▶ [Problem details]: For every line below, set down an identical copy.

Data entries
+ + +

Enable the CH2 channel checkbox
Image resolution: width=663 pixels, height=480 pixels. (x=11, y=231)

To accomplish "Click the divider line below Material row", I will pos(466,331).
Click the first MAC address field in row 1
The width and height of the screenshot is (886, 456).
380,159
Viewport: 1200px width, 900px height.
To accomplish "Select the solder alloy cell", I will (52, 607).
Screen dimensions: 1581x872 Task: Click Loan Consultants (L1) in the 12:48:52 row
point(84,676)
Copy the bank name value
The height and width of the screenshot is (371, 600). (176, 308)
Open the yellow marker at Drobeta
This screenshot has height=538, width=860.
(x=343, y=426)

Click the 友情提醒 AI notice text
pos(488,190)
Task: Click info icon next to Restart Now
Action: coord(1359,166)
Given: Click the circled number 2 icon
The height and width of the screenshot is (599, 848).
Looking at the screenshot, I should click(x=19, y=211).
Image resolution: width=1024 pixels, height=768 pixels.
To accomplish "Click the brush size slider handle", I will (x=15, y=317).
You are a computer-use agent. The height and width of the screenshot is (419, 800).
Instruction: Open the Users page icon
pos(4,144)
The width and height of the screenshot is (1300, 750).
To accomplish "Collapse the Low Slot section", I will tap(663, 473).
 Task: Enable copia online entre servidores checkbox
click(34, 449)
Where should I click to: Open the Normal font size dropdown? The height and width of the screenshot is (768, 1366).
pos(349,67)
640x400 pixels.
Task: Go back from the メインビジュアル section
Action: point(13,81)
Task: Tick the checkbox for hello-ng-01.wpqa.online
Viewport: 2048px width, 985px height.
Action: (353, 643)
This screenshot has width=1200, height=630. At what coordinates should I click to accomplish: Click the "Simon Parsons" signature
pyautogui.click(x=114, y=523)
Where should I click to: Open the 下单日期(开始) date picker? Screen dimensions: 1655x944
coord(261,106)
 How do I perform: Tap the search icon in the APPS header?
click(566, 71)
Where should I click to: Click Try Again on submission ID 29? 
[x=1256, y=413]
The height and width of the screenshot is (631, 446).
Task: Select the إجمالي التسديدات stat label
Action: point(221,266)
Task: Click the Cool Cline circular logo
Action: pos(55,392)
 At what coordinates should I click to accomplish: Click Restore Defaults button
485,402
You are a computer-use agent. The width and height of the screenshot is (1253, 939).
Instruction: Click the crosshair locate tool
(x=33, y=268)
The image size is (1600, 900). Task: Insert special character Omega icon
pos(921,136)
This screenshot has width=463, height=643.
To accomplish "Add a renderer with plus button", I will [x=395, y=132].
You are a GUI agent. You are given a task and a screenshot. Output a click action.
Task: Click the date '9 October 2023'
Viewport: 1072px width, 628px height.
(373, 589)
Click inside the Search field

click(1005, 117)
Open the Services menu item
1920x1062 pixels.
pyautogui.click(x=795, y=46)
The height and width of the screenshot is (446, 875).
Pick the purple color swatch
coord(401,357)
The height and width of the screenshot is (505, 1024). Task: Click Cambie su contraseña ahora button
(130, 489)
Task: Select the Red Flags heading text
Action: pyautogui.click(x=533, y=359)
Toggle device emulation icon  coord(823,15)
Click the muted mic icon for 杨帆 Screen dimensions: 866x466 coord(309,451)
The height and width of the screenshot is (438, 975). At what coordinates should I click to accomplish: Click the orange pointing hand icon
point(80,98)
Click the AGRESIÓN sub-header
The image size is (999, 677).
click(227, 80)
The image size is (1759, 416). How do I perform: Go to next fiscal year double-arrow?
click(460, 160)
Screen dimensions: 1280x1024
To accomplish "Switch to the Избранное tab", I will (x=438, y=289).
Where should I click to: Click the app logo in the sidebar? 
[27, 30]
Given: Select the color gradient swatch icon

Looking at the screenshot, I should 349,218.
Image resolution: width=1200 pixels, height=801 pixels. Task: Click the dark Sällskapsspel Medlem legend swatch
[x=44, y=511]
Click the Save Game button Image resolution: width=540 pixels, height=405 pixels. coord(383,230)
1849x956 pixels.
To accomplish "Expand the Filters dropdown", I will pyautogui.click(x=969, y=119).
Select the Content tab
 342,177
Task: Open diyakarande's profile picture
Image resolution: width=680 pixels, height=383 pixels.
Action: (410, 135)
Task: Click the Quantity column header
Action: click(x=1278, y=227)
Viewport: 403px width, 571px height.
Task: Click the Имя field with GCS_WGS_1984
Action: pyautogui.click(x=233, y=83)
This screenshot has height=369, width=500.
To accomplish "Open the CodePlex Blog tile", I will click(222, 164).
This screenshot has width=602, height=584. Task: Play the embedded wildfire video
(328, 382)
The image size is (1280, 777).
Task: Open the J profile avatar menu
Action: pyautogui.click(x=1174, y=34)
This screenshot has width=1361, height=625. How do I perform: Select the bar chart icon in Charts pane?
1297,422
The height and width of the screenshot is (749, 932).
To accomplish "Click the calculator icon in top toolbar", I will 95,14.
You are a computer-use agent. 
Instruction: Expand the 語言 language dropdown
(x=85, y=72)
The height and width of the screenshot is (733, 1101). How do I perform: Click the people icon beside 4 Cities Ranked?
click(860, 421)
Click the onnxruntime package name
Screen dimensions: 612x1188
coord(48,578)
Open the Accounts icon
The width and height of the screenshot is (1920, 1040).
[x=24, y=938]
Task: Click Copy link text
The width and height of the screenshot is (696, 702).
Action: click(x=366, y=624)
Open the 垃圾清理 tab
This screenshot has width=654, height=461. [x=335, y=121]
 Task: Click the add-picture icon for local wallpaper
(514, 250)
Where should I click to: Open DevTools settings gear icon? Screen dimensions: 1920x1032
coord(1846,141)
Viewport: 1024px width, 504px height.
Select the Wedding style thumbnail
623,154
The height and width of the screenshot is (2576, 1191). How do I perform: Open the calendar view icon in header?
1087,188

+ + +

▶ [Exercise result]:
Enable the CH2 channel checkbox
Image resolution: width=663 pixels, height=480 pixels. (x=11, y=231)

To accomplish "Click the divider line below Material row", I will pos(466,331).
Click the first MAC address field in row 1
The width and height of the screenshot is (886, 456).
380,159
Viewport: 1200px width, 900px height.
To accomplish "Select the solder alloy cell", I will (52, 607).
Screen dimensions: 1581x872 Task: Click Loan Consultants (L1) in the 12:48:52 row
point(84,676)
Copy the bank name value
The height and width of the screenshot is (371, 600). (176, 308)
Open the yellow marker at Drobeta
This screenshot has height=538, width=860.
(x=343, y=426)

Click the 友情提醒 AI notice text
pos(488,190)
Task: Click info icon next to Restart Now
Action: coord(1359,166)
Given: Click the circled number 2 icon
The height and width of the screenshot is (599, 848).
Looking at the screenshot, I should click(x=19, y=211).
Image resolution: width=1024 pixels, height=768 pixels.
To accomplish "Click the brush size slider handle", I will (x=15, y=317).
You are a computer-use agent. The height and width of the screenshot is (419, 800).
Instruction: Open the Users page icon
pos(4,144)
The width and height of the screenshot is (1300, 750).
To accomplish "Collapse the Low Slot section", I will tap(663, 473).
 Task: Enable copia online entre servidores checkbox
click(34, 449)
Where should I click to: Open the Normal font size dropdown? The height and width of the screenshot is (768, 1366).
pos(349,67)
640x400 pixels.
Task: Go back from the メインビジュアル section
Action: point(13,81)
Task: Tick the checkbox for hello-ng-01.wpqa.online
Viewport: 2048px width, 985px height.
Action: (353, 643)
This screenshot has width=1200, height=630. At what coordinates should I click to accomplish: Click the "Simon Parsons" signature
pyautogui.click(x=114, y=523)
Where should I click to: Open the 下单日期(开始) date picker? Screen dimensions: 1655x944
coord(261,106)
 How do I perform: Tap the search icon in the APPS header?
click(566, 71)
Where should I click to: Click Try Again on submission ID 29? 
[x=1256, y=413]
The height and width of the screenshot is (631, 446).
Task: Select the إجمالي التسديدات stat label
Action: point(221,266)
Task: Click the Cool Cline circular logo
Action: pos(55,392)
 At what coordinates should I click to accomplish: Click Restore Defaults button
485,402
You are a computer-use agent. The width and height of the screenshot is (1253, 939).
Instruction: Click the crosshair locate tool
(x=33, y=268)
The image size is (1600, 900). Task: Insert special character Omega icon
pos(921,136)
This screenshot has width=463, height=643.
To accomplish "Add a renderer with plus button", I will [x=395, y=132].
You are a GUI agent. You are given a task and a screenshot. Output a click action.
Task: Click the date '9 October 2023'
Viewport: 1072px width, 628px height.
(373, 589)
Click inside the Search field

click(1005, 117)
Open the Services menu item
1920x1062 pixels.
pyautogui.click(x=795, y=46)
The height and width of the screenshot is (446, 875).
Pick the purple color swatch
coord(401,357)
The height and width of the screenshot is (505, 1024). Task: Click Cambie su contraseña ahora button
(130, 489)
Task: Select the Red Flags heading text
Action: pyautogui.click(x=533, y=359)
Toggle device emulation icon  coord(823,15)
Click the muted mic icon for 杨帆 Screen dimensions: 866x466 coord(309,451)
The height and width of the screenshot is (438, 975). At what coordinates should I click to accomplish: Click the orange pointing hand icon
point(80,98)
Click the AGRESIÓN sub-header
The image size is (999, 677).
click(227, 80)
The image size is (1759, 416). How do I perform: Go to next fiscal year double-arrow?
click(460, 160)
Screen dimensions: 1280x1024
To accomplish "Switch to the Избранное tab", I will (x=438, y=289).
Where should I click to: Click the app logo in the sidebar? 
[27, 30]
Given: Select the color gradient swatch icon

Looking at the screenshot, I should 349,218.
Image resolution: width=1200 pixels, height=801 pixels. Task: Click the dark Sällskapsspel Medlem legend swatch
[x=44, y=511]
Click the Save Game button Image resolution: width=540 pixels, height=405 pixels. coord(383,230)
1849x956 pixels.
To accomplish "Expand the Filters dropdown", I will pyautogui.click(x=969, y=119).
Select the Content tab
 342,177
Task: Open diyakarande's profile picture
Image resolution: width=680 pixels, height=383 pixels.
Action: (410, 135)
Task: Click the Quantity column header
Action: click(x=1278, y=227)
Viewport: 403px width, 571px height.
Task: Click the Имя field with GCS_WGS_1984
Action: pyautogui.click(x=233, y=83)
This screenshot has height=369, width=500.
To accomplish "Open the CodePlex Blog tile", I will click(222, 164).
This screenshot has width=602, height=584. Task: Play the embedded wildfire video
(328, 382)
The image size is (1280, 777).
Task: Open the J profile avatar menu
Action: pyautogui.click(x=1174, y=34)
This screenshot has width=1361, height=625. How do I perform: Select the bar chart icon in Charts pane?
1297,422
The height and width of the screenshot is (749, 932).
To accomplish "Click the calculator icon in top toolbar", I will 95,14.
You are a computer-use agent. 
Instruction: Expand the 語言 language dropdown
(x=85, y=72)
The height and width of the screenshot is (733, 1101). How do I perform: Click the people icon beside 4 Cities Ranked?
click(860, 421)
Click the onnxruntime package name
Screen dimensions: 612x1188
coord(48,578)
Open the Accounts icon
The width and height of the screenshot is (1920, 1040).
[x=24, y=938]
Task: Click Copy link text
The width and height of the screenshot is (696, 702).
Action: click(x=366, y=624)
Open the 垃圾清理 tab
This screenshot has width=654, height=461. [x=335, y=121]
 Task: Click the add-picture icon for local wallpaper
(514, 250)
Where should I click to: Open DevTools settings gear icon? Screen dimensions: 1920x1032
coord(1846,141)
Viewport: 1024px width, 504px height.
Select the Wedding style thumbnail
623,154
The height and width of the screenshot is (2576, 1191). How do I perform: Open the calendar view icon in header?
1087,188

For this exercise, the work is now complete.